I need to unload today. My partner is addicted to morphine and has been for 7 years, my son is dual addicted to alcohol and drugs, and my daughter is a recovering A, and attends AA meetings, Thankyou God.

My partner has led in bed for the best part of the 7 years, this is in no way an exageration, to say we've been through hell as a family would be putting it mildly. While led in his bed he came up with a new business venture, to design a machine that recycles car batteries, he spent all his time in his bed on his computer designing this machine. Please let me say he is the father of both my children, we lived together for 18 years, and we split up 8 years ago, and I started seeing someone else. That was when his illness began and he started on the morphine. I took him back a year ago because I couldn't bear to see what was happening to my son who lived with his dad.

My partner who was my ex then kept telling us he was really ill and the doctors couldn't find out what was wrong with him, and that he couldn't get out of bed, I feel awful saying this but looking back I can't help feeling it was emotional blackmail.

My son's drug using took me round to where they lived and how they lived was disgusting, the house was absolutely filthy, the curtains would be closed all day and my son was using downstairs while my partner (ex) was in bed upstairs.

As I say I took my partner back to put an end to it all, and thought I would be able to help him get back on his feet and hoped that my son would sort himself out if his dad wasn't living with him.

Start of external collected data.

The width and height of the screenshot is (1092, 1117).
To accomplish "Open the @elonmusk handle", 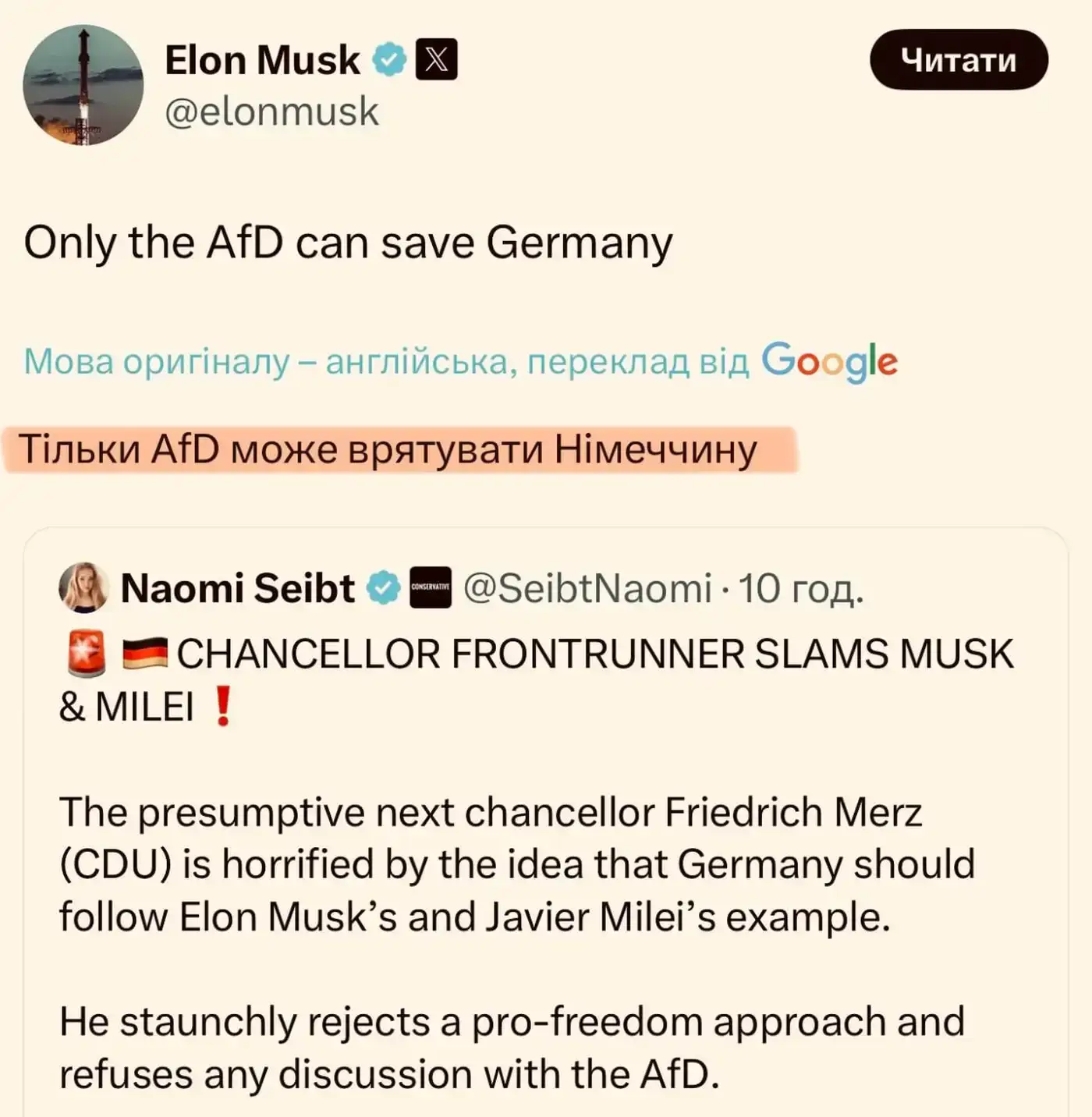I will (x=271, y=112).
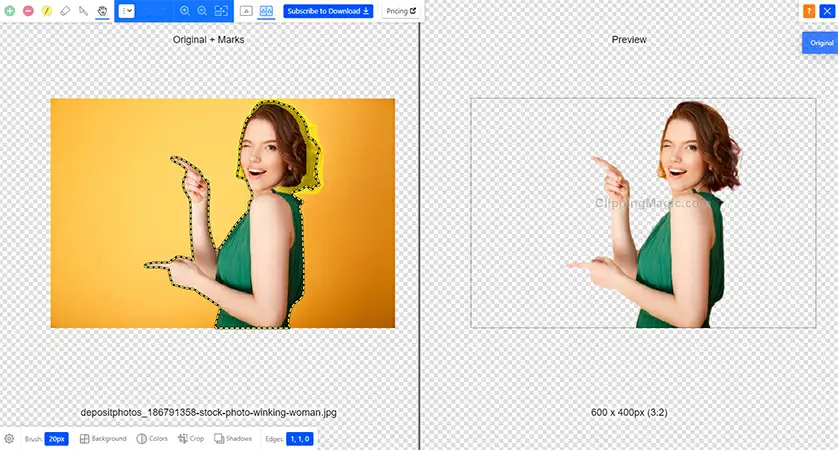Screen dimensions: 838x450
Task: Pick the yellow hair marker tool
Action: pyautogui.click(x=46, y=11)
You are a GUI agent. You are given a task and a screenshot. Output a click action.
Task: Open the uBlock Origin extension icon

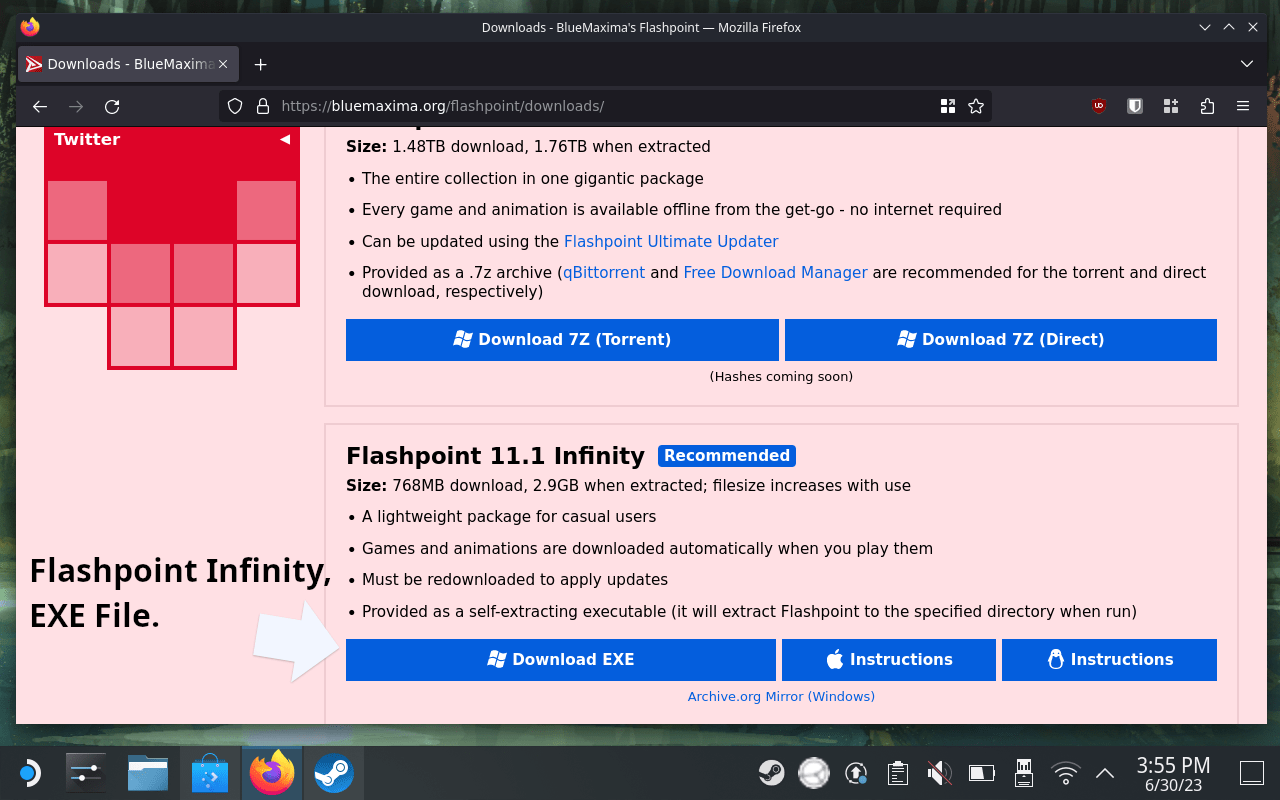(1098, 105)
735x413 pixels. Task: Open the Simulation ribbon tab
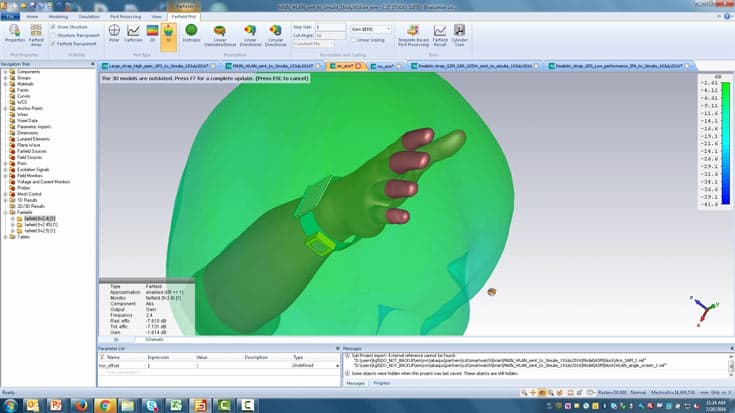tap(89, 16)
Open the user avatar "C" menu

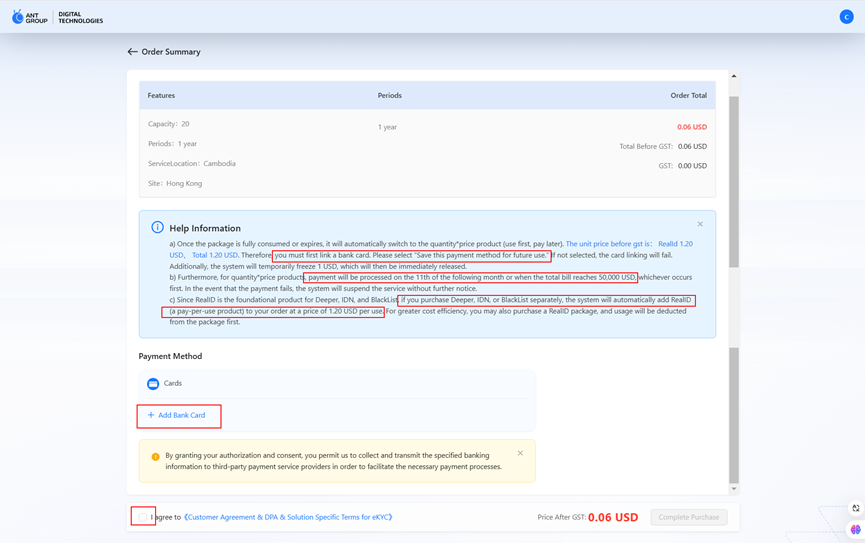846,17
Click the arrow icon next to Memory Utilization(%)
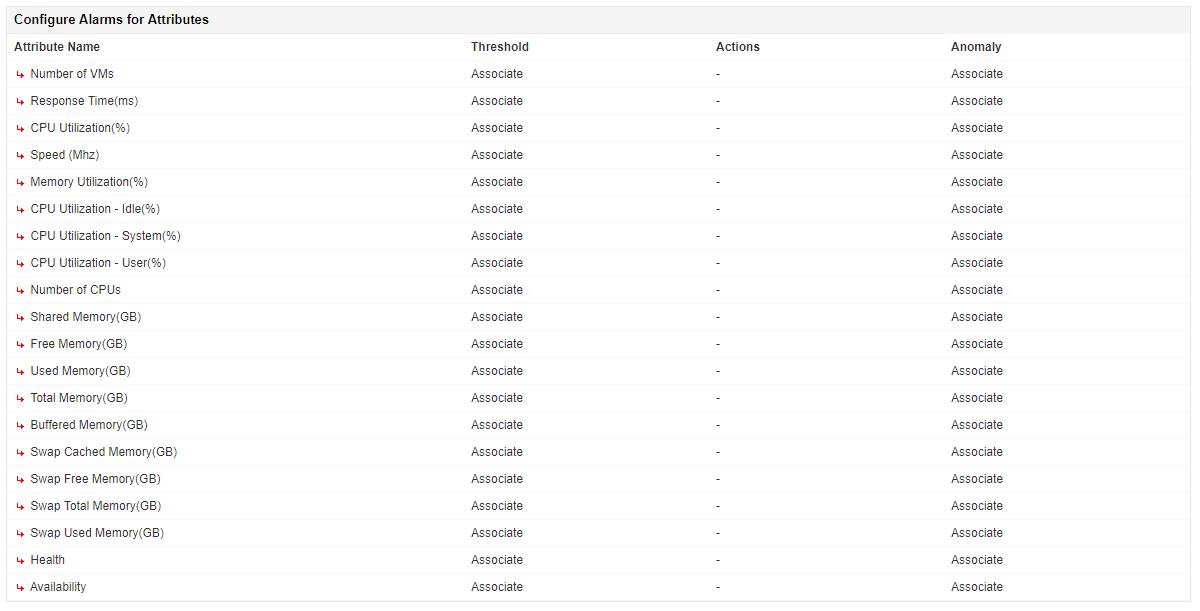Screen dimensions: 1200x611 20,183
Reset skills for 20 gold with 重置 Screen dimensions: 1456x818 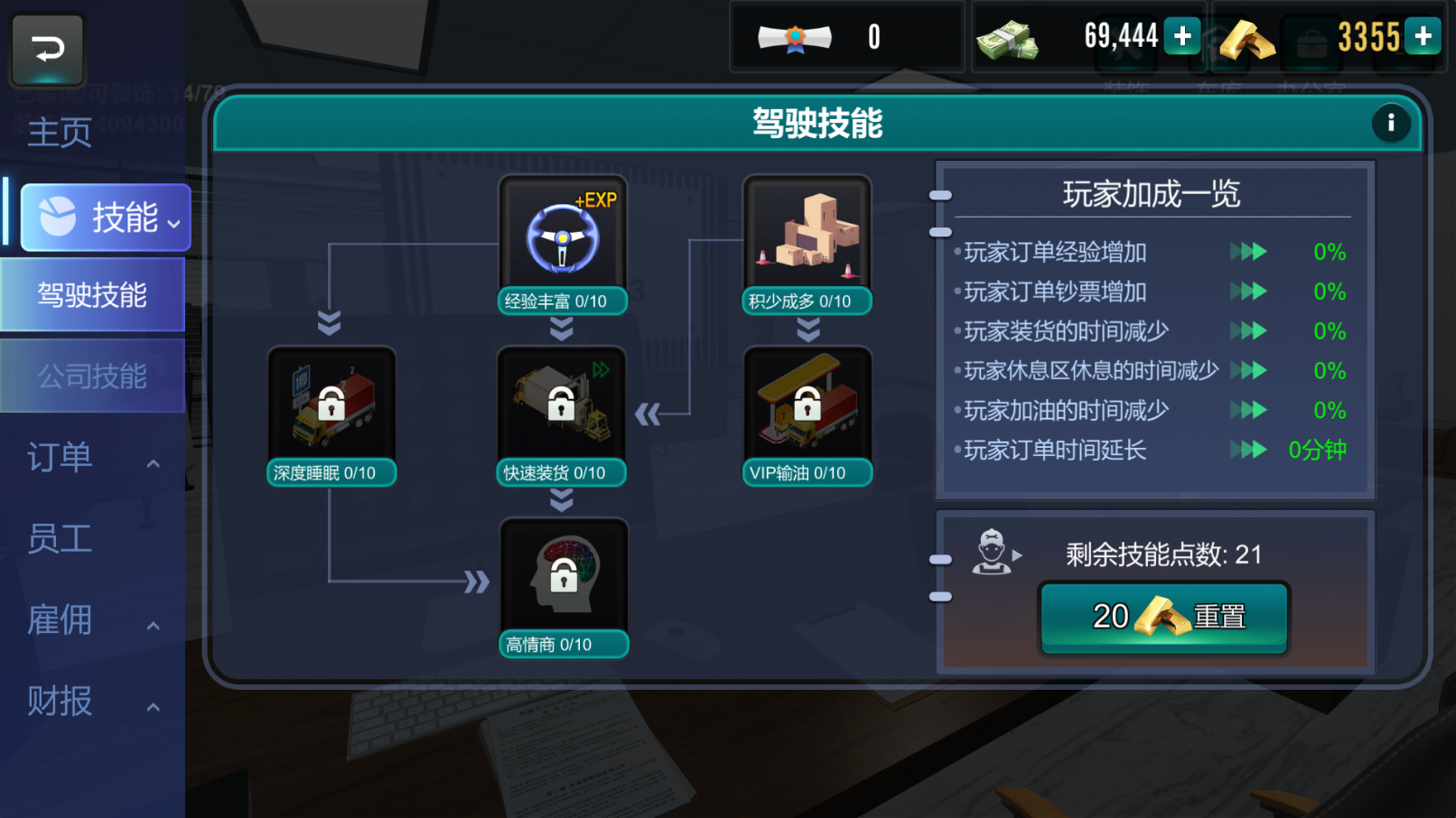(x=1164, y=618)
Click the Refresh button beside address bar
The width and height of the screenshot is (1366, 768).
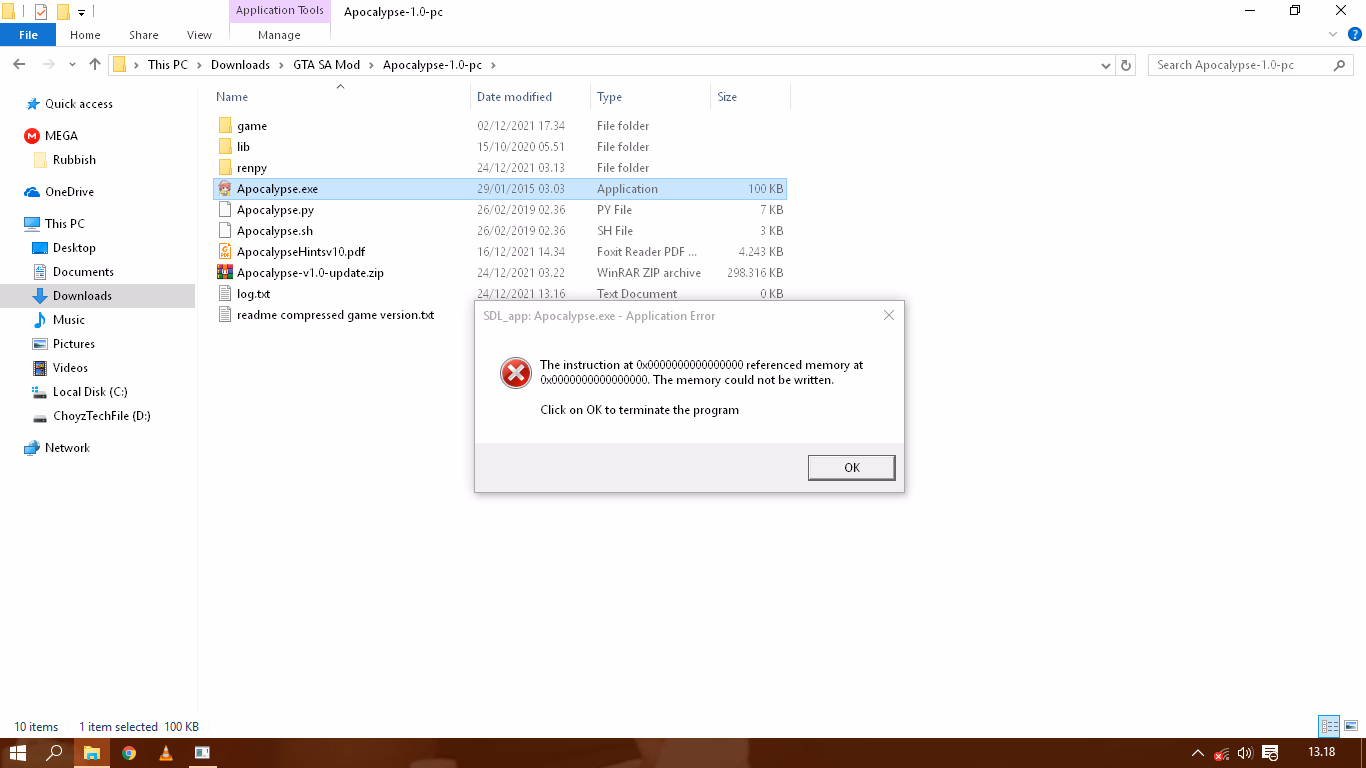click(x=1126, y=65)
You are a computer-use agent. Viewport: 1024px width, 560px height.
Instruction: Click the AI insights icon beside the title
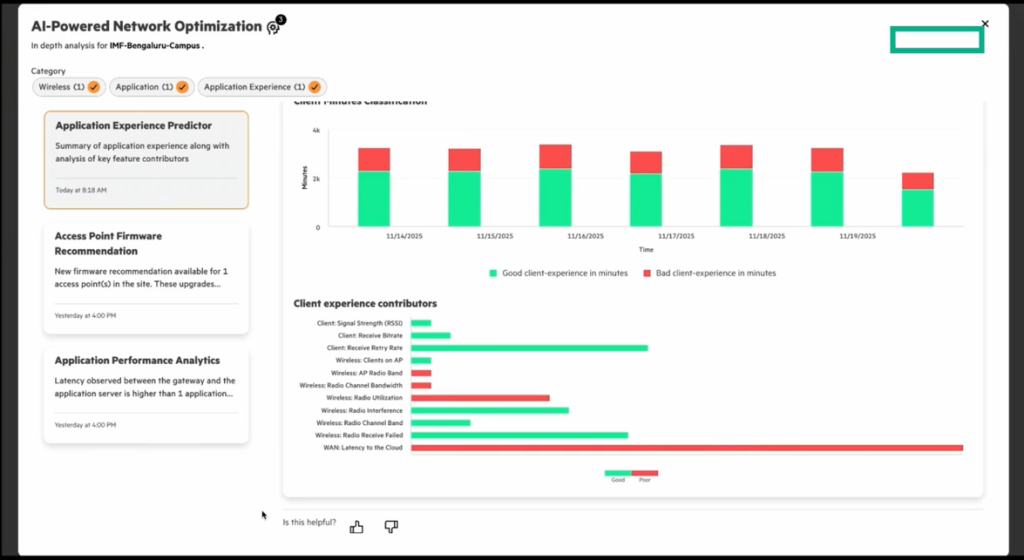[x=273, y=27]
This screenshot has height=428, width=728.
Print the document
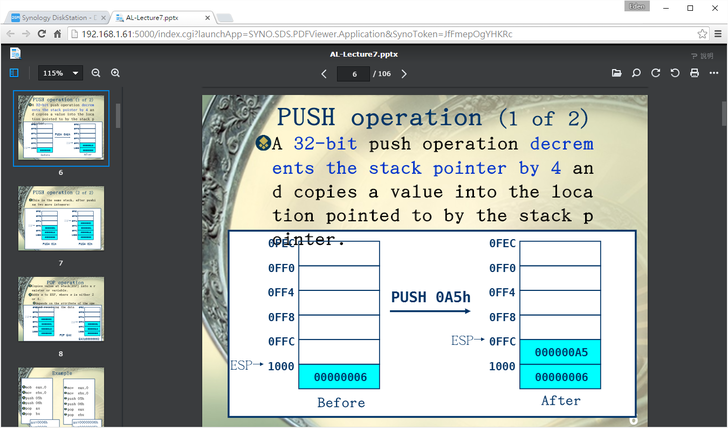(x=694, y=73)
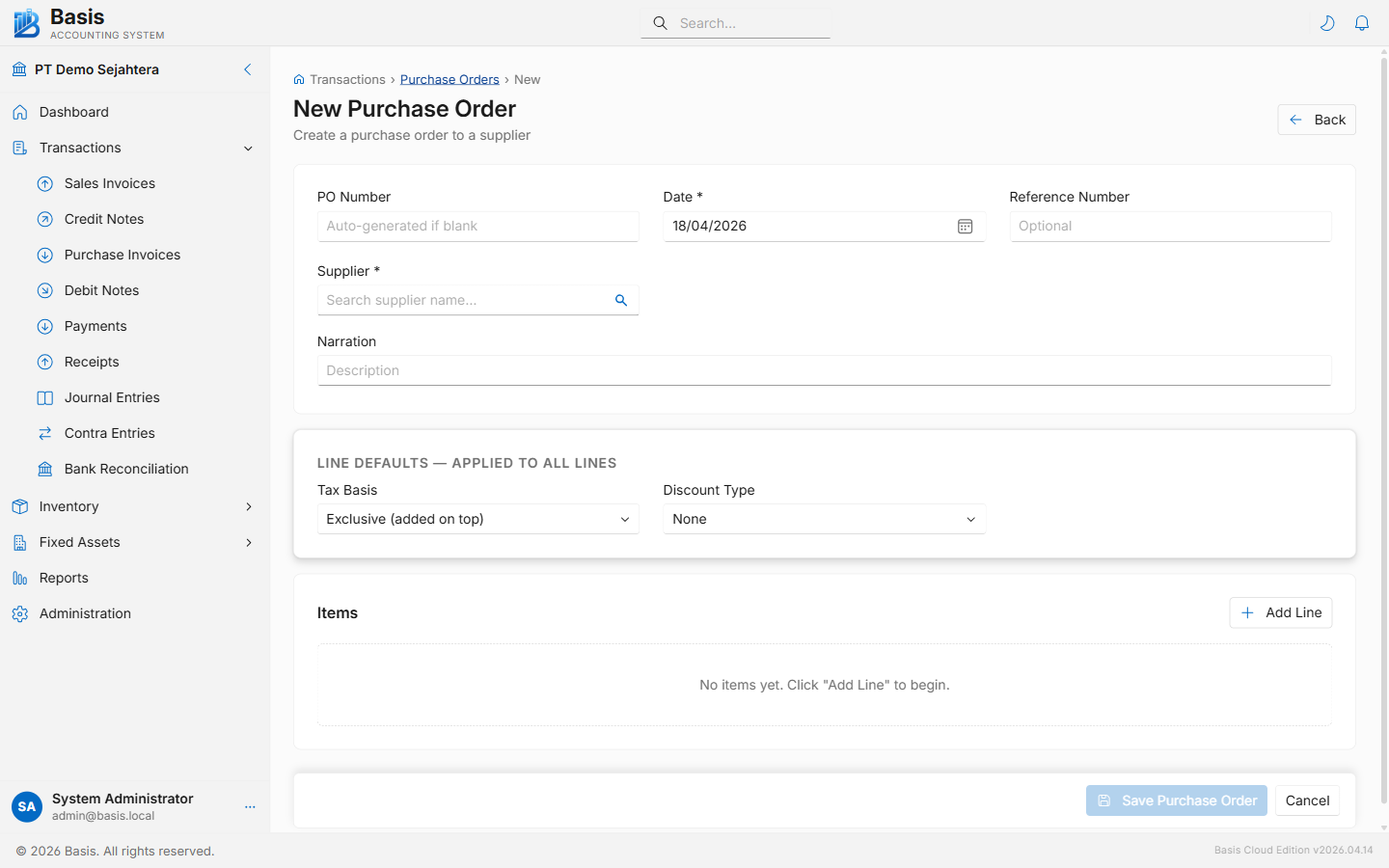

A year later none of this has happened, my partner doen't stay in bed all day, but lies on the settee. What has happened is he has managed to raise £28.000 for his business idea and is getting it off the ground. My son has been working with him and he has been paying him wages out of the investors money. He turns up for work when he pleases and this has caused a few problems with my partners business partner.

Anyway the money has run out and he needs more investment to finish the recycling centre, and my son turned up this morning at 8 am and started a huge row because there is no money left and of course means he has no drug money.

I would hate to see all these investors that have invested all this money lose it because of drugs. I am powerless over what happens, I just don't know anymore. During all this my partner still takes the morphine and I wonder if he knows what's really going on. God bless you all for listening to my story.

Love you all
Hugs Jewel.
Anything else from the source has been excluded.